### Work order:
Your answer should be the exact lines of the data below from the one containing "現地でお支払い(クレジットカード) (480, 973)" through the one containing "[whatsapp] (991, 561)"; please include nothing else.

+++ Excerpted data +++

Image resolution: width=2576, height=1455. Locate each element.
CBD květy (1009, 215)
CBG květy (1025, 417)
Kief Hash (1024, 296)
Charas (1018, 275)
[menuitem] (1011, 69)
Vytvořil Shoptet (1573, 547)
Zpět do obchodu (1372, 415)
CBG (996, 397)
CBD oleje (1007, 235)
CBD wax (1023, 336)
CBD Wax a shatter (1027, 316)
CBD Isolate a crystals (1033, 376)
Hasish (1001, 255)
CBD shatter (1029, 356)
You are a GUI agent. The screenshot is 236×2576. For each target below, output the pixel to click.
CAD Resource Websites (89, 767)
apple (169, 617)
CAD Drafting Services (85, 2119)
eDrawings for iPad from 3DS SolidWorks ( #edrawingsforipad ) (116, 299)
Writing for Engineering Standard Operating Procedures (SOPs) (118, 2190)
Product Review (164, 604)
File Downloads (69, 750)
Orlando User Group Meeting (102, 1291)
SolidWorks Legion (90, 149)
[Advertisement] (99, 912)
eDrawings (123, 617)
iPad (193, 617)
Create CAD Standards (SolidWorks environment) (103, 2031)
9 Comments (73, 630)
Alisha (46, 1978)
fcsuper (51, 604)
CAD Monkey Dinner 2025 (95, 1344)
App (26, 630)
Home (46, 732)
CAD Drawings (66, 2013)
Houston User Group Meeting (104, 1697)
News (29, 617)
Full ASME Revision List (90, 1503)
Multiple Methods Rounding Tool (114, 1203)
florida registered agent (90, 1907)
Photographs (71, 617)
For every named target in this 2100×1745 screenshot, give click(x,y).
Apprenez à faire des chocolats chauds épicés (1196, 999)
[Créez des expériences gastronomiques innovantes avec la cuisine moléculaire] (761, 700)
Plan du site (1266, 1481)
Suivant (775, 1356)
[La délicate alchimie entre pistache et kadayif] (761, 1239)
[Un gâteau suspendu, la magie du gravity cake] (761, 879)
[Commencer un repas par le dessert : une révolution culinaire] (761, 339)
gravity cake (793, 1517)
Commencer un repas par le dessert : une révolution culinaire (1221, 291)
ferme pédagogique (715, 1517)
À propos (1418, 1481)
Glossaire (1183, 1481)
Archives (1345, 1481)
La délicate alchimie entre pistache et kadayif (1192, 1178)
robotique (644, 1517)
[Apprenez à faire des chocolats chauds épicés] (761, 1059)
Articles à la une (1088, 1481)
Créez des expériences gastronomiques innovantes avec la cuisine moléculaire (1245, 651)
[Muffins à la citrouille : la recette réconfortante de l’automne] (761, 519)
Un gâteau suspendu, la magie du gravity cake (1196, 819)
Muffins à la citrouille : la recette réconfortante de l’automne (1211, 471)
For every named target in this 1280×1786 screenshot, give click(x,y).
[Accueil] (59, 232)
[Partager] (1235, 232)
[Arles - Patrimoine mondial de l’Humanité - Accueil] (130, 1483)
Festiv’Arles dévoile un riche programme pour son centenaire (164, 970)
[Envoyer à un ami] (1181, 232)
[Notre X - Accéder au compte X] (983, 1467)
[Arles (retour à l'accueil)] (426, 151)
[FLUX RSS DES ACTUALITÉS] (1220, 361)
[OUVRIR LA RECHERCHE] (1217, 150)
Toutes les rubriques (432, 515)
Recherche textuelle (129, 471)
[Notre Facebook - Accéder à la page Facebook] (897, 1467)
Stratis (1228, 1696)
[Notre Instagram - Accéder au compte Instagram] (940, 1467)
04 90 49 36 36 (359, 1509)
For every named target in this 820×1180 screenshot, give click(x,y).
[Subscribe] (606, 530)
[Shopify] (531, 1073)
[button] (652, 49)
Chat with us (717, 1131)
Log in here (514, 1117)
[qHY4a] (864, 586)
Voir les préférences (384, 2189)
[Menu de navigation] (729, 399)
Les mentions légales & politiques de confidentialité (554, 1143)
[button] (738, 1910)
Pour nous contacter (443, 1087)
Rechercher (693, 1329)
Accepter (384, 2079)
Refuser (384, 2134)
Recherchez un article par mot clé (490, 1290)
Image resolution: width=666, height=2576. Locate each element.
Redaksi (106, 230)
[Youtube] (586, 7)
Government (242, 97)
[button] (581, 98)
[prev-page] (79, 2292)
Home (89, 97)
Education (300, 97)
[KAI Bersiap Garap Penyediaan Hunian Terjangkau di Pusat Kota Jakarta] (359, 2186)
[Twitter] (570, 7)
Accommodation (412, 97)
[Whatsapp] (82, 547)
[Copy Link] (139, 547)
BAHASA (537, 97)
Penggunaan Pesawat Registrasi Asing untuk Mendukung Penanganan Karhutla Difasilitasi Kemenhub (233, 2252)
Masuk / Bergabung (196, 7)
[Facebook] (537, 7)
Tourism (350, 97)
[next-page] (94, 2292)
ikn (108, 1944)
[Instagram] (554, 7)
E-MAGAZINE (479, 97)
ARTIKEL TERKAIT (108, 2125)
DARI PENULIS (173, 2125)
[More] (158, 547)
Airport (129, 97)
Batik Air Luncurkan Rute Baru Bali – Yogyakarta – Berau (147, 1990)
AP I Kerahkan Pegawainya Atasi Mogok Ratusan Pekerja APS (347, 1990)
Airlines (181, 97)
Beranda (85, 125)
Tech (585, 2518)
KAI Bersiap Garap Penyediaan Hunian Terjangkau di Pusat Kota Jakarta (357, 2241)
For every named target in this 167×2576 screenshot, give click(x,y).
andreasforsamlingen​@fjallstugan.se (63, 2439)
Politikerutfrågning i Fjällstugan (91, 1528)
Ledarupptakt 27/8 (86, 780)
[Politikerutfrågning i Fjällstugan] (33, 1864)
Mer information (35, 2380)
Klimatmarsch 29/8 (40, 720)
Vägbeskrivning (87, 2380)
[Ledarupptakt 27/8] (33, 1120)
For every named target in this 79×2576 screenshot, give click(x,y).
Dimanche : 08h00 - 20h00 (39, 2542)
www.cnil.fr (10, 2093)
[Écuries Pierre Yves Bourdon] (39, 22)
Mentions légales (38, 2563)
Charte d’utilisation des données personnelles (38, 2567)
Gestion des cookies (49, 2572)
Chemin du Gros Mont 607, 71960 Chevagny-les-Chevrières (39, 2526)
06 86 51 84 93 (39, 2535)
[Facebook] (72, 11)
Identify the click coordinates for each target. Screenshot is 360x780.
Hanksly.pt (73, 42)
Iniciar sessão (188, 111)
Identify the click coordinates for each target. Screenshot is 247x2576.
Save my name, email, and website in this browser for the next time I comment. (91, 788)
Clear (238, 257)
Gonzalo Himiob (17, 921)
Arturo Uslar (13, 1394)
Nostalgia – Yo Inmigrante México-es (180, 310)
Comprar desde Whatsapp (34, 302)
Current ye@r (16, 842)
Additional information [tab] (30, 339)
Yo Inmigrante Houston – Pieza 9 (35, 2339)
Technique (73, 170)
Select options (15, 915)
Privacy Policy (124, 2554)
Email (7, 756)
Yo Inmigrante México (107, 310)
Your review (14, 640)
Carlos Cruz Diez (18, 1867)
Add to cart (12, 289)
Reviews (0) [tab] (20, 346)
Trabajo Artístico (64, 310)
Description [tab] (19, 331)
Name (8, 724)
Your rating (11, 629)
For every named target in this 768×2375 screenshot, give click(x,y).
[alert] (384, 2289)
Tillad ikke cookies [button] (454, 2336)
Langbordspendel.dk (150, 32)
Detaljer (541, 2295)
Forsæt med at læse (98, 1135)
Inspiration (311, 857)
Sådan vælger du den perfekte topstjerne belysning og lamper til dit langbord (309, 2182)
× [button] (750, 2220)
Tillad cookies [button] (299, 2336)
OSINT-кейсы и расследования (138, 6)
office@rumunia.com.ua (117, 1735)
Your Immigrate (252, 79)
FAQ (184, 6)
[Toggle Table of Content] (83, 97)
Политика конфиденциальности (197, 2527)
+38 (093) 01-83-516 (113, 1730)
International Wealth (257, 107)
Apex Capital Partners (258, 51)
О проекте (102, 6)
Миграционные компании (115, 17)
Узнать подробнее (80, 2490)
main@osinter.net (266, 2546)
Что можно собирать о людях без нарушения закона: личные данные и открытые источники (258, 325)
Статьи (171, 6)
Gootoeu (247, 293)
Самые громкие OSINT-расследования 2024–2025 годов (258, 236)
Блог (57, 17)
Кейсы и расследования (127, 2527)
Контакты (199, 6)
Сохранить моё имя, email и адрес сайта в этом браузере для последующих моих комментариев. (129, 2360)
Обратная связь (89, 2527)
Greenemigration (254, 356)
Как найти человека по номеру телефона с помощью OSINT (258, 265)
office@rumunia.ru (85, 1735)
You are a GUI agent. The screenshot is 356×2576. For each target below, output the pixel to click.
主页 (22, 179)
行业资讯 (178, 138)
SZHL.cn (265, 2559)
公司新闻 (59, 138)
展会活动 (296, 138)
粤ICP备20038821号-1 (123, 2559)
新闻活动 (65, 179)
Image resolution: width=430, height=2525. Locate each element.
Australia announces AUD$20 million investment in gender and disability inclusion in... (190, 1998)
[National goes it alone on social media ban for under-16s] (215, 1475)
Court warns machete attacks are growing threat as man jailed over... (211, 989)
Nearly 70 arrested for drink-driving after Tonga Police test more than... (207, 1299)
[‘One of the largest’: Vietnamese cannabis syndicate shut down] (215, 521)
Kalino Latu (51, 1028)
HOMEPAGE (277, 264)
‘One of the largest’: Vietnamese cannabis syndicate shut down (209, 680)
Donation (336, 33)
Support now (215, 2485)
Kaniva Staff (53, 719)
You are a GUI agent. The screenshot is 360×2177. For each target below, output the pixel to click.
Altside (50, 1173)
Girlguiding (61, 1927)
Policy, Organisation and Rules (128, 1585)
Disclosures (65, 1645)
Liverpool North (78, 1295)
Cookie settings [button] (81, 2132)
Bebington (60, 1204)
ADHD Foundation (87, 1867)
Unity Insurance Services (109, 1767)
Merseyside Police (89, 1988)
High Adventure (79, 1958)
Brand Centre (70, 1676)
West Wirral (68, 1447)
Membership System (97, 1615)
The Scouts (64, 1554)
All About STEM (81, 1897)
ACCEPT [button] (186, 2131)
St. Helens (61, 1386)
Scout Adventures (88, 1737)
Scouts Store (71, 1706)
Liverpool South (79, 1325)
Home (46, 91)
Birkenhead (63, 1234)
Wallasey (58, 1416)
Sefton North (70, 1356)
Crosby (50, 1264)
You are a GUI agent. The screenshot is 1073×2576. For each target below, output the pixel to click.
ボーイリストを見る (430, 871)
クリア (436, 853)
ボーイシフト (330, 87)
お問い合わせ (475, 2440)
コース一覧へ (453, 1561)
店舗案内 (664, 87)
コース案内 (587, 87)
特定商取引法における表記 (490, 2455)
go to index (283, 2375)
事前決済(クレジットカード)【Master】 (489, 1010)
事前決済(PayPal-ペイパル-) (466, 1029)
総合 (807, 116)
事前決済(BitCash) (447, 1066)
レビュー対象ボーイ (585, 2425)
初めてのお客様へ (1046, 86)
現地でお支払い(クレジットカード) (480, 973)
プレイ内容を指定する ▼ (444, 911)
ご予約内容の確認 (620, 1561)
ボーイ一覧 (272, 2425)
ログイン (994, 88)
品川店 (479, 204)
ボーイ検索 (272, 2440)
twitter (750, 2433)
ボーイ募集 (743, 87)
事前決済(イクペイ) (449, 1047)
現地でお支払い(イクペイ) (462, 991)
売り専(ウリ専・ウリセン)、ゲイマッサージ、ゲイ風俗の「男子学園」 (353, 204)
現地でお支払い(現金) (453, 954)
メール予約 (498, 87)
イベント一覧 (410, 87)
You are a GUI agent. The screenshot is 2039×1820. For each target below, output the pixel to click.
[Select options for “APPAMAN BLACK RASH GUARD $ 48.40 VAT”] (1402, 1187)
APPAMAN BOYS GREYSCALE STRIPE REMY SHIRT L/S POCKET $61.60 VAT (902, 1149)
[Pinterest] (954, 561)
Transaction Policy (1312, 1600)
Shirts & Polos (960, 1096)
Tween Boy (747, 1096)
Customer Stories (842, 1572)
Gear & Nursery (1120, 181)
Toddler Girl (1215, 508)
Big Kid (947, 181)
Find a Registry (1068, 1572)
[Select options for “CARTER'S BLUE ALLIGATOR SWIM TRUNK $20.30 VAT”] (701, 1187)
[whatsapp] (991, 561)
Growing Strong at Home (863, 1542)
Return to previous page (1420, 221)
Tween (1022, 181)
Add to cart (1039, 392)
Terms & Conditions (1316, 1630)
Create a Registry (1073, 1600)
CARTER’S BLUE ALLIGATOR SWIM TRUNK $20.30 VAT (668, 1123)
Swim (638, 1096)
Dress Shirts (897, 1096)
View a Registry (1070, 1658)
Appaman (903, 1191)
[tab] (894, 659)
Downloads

+++

### Task solution:
現地でお支払い(クレジットカード) (480, 973)
プレイ内容を指定する ▼ (444, 911)
ご予約内容の確認 (620, 1561)
ボーイ一覧 (272, 2425)
ログイン (994, 88)
品川店 (479, 204)
ボーイ検索 (272, 2440)
twitter (750, 2433)
ボーイ募集 (743, 87)
事前決済(イクペイ) (449, 1047)
現地でお支払い(イクペイ) (462, 991)
売り専(ウリ専・ウリセン)、ゲイマッサージ、ゲイ風俗の「男子学園」 (353, 204)
現地でお支払い(現金) (453, 954)
メール予約 (498, 87)
イベント一覧 (410, 87)
You are a GUI agent. The screenshot is 2039×1820. For each target below, output the pixel to click.
[Select options for “APPAMAN BLACK RASH GUARD $ 48.40 VAT”] (1402, 1187)
APPAMAN BOYS GREYSCALE STRIPE REMY SHIRT L/S POCKET $61.60 VAT (902, 1149)
[Pinterest] (954, 561)
Transaction Policy (1312, 1600)
Shirts & Polos (960, 1096)
Tween Boy (747, 1096)
Customer Stories (842, 1572)
Gear & Nursery (1120, 181)
Toddler Girl (1215, 508)
Big Kid (947, 181)
Find a Registry (1068, 1572)
[Select options for “CARTER'S BLUE ALLIGATOR SWIM TRUNK $20.30 VAT”] (701, 1187)
[whatsapp] (991, 561)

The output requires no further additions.